Bezaubernd geschrieben, voller Heldenmut, Liebe, Hingabe, aber auch Feindschaft, Neid und Missgunst. Dass Liadan selbst entscheiden darf, ist nicht die Norm, normalerweise werden Heiraten arrangiert, die die Clans unterstützen und einem Bündnis förderlich sind. Man nimmt einfach an, dass die Liebe mit der Zeit schon kommen wird.

 

Liadan ist eine starke Frau mit besonderen Fähigkeiten. Und ihre Wahl fällt lauf einen Mann, den niemand für sie wählen würde. Doch allen Intrigen zum Trotz sind sich die beiden treu und bilden ein Ganzes. 

 

Tanja Geke hat sehr gut gelesen.
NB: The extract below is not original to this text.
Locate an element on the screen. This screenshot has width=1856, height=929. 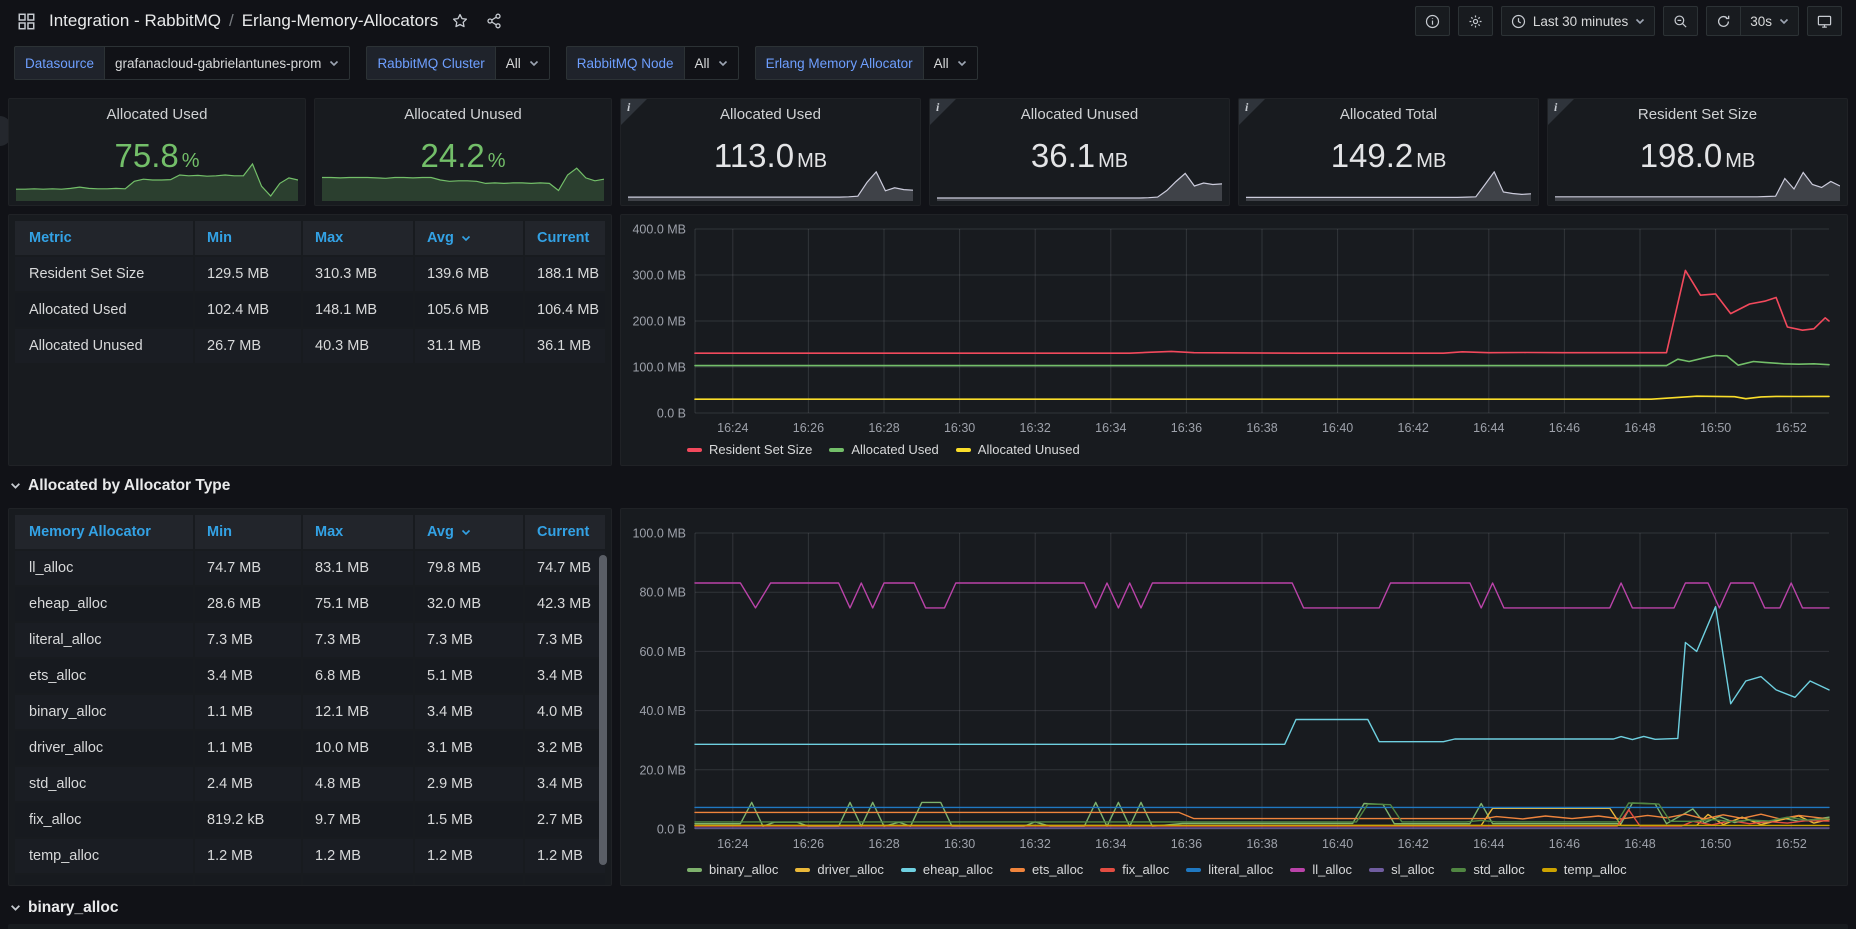
column-header-label: Memory Allocator is located at coordinates (90, 532).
Positiv aufgefallen ist mir, dass sie bemüht war, die keltischen Namen und Begriffe richtig auszusprechen. Im Buch ist hinten ein Glossar mit der korrekten Aussprache enthalten, was man einem Hörbuch natürlich nicht ansieht. Bei einigen ist es ihr allerdings nicht gelungen.

 

Ein ungekürzter Genuss und mir 10/10 Punkte wert.